# DOCUMENT SEGMENT
My mother thought that the people I game with on Xbox and PlayStation weren’t real people… She assumed I was in my room talking to my computer for five years. She also started to get worried because she thought I had no human friends. It got to the point where she suggested I see a counselor about my loneliness. No mom, I’m not crazy, and I’m not lonely either.

#39 If She’s Never Heard Of It, It Doesn’t Exist

My mom and I like to go explore the many trails in our town. We even have a map detailing each trail. One day, we were on a walk around a lake when my mom pointed on the map and said we were getting close to the “island part of the trail.” I looked at the map because I didn’t remember seeing an island on this particular lake.
I tell her, “Oh, you mean the peninsula?”
She said, “No, the island.”
I explained to her there was no island on this lake and defined the difference between an island and a peninsula. Well, I tried. We got into a huge argument over it. She had never heard of a peninsula; she was so confused, to the point that she thought we were lost. She stormed off, determined to find the trail around the island. I told her okay, enjoy your swim to the imaginary island… She gave up on finding the “island on the map” but it was clear she still did not understand. I couldn’t believe it.

#40 Don’t Believe Everything You See On The Internet

My dad stopped eating ketchup. When asked him why he stopped, he sent us a video of ketchup being made in the factory. One of the ingredients they used in the video to make the ketchup was a street substance. The video obviously wasn’t real, but he completely thought it was. To this day, he’s wary about eating ketchup because he still thinks it’s made with that substance.

x6x6x

#41 Thanks But No Thanks

When I was in fourth grade, my mother insisted on helping me with my homework for some reason. I was always a smart kid—I never needed help but she forced me to let her. She proceeded to redo my math and spelling homework and I failed both assignments. I told her the answers she corrected were wrong and she fought me on it.

When I got to school, I cried and told the teacher my mom made me put the wrong answers. The teacher laughed, took my paper and asked me the questions. After I got two right immediately, she smiled and said, “I know a way we can get through to your mom.” She marked everything on the page wrong and gave it back to me. She told me not to worry, she put 100% in the grade book; she just wanted me to show that one to my mom.

# DATA UNDER STUDY

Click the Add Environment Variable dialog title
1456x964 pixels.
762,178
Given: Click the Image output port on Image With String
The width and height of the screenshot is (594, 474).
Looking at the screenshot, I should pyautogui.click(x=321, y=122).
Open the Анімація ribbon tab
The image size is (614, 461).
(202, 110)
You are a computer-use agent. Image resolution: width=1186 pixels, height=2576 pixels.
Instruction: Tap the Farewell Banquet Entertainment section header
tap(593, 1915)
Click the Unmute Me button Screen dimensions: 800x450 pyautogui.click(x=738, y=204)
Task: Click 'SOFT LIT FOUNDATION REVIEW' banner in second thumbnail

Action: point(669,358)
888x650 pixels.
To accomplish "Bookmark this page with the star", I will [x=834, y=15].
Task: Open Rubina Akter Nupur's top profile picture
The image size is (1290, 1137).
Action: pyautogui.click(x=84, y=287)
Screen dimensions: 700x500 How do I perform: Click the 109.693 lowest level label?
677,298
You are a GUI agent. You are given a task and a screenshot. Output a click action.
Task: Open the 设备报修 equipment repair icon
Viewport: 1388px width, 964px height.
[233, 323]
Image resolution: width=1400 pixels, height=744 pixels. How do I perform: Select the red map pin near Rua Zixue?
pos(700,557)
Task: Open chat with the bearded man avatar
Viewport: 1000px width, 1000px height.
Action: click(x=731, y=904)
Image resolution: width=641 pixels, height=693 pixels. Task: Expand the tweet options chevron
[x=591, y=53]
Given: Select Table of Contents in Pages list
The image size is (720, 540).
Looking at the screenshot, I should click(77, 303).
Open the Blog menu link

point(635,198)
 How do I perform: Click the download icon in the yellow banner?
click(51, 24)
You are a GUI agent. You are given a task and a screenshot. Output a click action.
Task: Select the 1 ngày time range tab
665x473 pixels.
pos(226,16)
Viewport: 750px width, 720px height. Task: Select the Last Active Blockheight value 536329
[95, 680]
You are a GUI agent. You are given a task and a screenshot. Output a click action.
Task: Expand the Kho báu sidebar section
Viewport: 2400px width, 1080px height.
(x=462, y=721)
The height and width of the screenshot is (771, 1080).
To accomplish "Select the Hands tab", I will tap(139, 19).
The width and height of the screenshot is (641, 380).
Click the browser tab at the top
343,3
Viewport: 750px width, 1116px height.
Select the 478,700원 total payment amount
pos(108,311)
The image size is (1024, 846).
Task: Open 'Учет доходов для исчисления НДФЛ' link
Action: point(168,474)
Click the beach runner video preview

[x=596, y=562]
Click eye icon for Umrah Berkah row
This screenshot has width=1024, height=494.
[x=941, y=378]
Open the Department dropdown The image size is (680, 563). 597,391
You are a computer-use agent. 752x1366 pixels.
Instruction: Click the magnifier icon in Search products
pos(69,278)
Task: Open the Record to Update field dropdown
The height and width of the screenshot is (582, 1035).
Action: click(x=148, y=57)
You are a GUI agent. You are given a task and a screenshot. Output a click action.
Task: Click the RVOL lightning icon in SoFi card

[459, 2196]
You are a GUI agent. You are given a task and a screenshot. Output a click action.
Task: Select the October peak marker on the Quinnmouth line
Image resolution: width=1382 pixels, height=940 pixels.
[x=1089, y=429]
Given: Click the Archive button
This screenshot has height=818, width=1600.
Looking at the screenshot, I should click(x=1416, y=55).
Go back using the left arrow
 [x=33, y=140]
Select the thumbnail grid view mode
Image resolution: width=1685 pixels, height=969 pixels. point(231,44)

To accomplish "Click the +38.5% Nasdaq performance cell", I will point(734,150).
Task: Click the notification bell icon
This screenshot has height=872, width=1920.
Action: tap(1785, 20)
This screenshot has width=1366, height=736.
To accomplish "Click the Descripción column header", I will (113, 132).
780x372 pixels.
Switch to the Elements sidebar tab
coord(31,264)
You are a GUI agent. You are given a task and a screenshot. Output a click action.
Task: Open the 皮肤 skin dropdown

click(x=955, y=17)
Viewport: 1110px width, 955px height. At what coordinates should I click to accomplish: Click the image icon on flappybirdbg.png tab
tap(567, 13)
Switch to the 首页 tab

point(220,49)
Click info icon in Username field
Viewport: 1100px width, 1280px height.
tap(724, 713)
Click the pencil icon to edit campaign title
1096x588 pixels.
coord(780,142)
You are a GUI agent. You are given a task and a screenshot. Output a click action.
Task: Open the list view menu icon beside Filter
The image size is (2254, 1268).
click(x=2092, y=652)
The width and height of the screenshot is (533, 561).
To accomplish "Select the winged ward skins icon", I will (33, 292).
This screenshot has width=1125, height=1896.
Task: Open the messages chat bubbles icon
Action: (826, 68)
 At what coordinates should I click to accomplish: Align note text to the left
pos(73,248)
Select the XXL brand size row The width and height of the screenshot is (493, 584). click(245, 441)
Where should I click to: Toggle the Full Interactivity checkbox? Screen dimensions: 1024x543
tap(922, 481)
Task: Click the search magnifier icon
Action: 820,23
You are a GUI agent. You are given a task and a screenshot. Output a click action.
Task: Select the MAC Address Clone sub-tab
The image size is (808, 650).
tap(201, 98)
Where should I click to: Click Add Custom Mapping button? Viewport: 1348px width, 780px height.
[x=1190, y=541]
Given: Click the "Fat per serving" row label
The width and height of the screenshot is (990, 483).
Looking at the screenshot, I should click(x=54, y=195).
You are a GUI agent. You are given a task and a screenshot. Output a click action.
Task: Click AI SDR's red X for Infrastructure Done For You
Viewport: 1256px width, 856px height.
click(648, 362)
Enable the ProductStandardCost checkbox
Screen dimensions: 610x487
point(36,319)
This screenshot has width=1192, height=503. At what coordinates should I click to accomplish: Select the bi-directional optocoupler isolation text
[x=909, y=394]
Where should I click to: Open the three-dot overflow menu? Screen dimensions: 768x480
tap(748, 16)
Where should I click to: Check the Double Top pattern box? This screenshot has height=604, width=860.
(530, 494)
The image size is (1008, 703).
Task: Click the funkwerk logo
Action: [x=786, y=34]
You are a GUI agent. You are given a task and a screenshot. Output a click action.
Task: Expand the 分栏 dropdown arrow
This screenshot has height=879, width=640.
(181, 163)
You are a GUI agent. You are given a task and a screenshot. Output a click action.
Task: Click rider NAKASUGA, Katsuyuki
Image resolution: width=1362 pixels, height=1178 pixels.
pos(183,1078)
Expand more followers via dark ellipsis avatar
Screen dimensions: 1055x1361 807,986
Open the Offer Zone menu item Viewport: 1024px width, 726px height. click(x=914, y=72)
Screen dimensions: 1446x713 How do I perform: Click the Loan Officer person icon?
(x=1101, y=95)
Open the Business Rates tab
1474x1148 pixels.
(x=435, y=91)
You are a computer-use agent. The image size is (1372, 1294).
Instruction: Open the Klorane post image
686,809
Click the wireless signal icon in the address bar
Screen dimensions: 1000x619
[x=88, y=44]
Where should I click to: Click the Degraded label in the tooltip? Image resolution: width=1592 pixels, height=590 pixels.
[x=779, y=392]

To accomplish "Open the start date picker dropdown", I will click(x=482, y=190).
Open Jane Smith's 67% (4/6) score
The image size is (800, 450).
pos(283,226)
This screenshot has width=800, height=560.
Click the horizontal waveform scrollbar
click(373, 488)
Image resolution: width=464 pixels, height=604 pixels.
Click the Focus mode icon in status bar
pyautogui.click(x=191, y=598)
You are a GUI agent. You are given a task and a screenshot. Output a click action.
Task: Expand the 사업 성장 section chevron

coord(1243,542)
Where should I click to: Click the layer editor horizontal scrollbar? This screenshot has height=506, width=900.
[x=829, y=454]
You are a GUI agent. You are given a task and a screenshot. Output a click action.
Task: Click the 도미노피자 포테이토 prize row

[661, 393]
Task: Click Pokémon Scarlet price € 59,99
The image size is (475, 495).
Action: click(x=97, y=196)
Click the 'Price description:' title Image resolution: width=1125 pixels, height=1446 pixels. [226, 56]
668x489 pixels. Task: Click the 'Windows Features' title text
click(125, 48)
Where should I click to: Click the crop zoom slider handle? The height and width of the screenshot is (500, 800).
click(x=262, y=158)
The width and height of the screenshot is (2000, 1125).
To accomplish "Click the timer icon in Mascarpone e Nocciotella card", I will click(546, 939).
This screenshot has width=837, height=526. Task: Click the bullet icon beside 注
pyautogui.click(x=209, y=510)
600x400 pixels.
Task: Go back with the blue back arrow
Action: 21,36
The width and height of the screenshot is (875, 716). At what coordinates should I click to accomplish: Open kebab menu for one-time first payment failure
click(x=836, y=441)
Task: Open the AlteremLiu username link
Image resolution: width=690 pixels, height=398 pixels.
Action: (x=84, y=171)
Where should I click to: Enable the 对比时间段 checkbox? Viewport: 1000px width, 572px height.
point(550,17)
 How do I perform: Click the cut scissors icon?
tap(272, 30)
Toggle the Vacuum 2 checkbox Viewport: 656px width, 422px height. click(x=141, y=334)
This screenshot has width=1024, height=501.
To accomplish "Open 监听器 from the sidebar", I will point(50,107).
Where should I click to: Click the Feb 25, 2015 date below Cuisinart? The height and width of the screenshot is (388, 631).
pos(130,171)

# REQUIRED ACTION 1
In the collection of parent anecdotes, what did the mother suggest her child do about the loneliness she believed the child felt?
# REQUIRED ACTION 2
Extend the collection of parent anecdotes, picking up right after its final sentence.
The rows above come from a separate source.

# EXERCISE OUTPUT 1
She suggested seeing a counselor.

# EXERCISE OUTPUT 2
grathungar

| Humaverse

#42 Flying Above The Moon In An Airplane

Mom: “Once, we were flying on a plane and you were asleep. I wanted to wake you up because we were flying so high that when I looked out the window I was looking down at the moon!” Yes… my mom thought we were flying above the moon. She thought our plane had left the Earth’s atmosphere and flew to outer space.

#43 It Is Possible To Accidentally Poison Your Family

My mom was setting up rat traps. She spooned some rat poison out of the box and then some peanut butter with the same, unwashed spoon to make the trap enticing. Makes sense, right? She then used the SAME JAR of peanut butter, with rat poison in it, to make us sandwiches. Just as she was preparing them, my dad walked in, saw what she was doing, and immediately jolted towards her. He immediately took the plate of sandwiches from her and started yelling. She didn’t see what the problem was. I’m not sure how I survived into adulthood.

madgirlinabox

#44 She Lives In A World With No Time Zones

My mom lives in France and I have been living in Canada for the past three years. She never seems to remember that it’s six hours earlier here. She ALWAYS calls me in the middle of the night and acts shocked to learn I was asleep. IT’S BEEN THREE YEARS MOM. There are things called time zones! How do you not know this??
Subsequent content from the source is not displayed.